======== Recorded data ========

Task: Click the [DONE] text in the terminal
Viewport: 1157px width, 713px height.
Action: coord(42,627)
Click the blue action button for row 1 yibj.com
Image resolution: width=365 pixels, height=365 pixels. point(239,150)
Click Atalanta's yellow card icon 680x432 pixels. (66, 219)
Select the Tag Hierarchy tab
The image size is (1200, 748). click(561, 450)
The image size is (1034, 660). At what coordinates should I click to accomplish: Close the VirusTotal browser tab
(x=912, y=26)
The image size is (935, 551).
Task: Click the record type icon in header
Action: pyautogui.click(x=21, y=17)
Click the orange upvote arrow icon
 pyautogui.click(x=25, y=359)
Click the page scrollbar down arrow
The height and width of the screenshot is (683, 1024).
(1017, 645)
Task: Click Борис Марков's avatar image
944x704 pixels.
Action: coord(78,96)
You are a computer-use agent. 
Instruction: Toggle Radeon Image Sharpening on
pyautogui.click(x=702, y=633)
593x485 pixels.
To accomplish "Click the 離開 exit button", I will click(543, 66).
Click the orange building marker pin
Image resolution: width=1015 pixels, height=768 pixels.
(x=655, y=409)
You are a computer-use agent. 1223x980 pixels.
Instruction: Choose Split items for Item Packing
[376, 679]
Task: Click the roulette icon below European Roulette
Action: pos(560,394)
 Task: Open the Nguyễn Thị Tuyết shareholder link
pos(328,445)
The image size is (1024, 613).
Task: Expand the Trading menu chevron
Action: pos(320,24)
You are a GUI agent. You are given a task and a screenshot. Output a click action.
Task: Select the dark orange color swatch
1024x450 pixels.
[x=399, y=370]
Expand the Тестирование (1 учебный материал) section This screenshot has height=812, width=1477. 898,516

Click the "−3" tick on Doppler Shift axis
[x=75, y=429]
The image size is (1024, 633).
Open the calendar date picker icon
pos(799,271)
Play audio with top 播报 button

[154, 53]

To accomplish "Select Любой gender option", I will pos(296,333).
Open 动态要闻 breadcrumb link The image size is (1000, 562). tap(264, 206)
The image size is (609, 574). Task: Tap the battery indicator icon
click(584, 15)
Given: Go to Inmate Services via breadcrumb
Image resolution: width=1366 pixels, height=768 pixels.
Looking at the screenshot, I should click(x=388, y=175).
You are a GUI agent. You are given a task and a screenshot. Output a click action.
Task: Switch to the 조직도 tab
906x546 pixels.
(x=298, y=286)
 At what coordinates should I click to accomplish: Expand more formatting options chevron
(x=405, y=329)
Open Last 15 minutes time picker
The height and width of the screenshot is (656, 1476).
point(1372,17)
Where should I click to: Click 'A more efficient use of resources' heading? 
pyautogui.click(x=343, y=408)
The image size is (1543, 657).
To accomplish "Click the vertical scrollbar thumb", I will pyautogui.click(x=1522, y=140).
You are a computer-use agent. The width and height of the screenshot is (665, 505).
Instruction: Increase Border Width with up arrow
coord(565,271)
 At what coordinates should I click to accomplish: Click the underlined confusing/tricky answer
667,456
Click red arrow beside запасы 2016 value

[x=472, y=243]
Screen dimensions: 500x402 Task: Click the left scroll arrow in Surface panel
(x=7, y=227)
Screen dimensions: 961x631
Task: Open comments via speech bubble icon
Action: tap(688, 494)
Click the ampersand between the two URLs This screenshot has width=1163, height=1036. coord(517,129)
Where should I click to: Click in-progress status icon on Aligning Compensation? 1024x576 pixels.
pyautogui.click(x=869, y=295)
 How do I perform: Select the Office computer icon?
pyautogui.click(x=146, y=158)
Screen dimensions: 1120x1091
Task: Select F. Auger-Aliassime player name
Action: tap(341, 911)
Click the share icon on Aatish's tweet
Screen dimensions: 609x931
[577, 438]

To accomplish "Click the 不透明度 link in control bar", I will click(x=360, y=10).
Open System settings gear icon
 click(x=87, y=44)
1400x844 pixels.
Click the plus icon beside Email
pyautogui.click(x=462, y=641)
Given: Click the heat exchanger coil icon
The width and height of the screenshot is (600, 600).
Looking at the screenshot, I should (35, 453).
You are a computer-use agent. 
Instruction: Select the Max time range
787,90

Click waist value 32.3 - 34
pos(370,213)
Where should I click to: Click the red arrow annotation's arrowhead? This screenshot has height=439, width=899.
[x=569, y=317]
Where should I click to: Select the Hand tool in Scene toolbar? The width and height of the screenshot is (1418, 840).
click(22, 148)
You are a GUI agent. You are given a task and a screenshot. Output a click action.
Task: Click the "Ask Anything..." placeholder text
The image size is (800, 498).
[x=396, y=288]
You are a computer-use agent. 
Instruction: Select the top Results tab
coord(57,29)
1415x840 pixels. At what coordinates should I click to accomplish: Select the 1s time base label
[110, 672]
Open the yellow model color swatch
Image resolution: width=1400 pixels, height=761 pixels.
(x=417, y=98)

========

_Goal of the exercise:_ Within the data above, find the lines that contain the word "will" and copy each of them.

_Exercise result:_
To accomplish "Click the 離開 exit button", I will click(543, 66).
To accomplish "Select Любой gender option", I will pos(296,333).
To accomplish "Click the vertical scrollbar thumb", I will pyautogui.click(x=1522, y=140).
To accomplish "Click the 不透明度 link in control bar", I will click(x=360, y=10).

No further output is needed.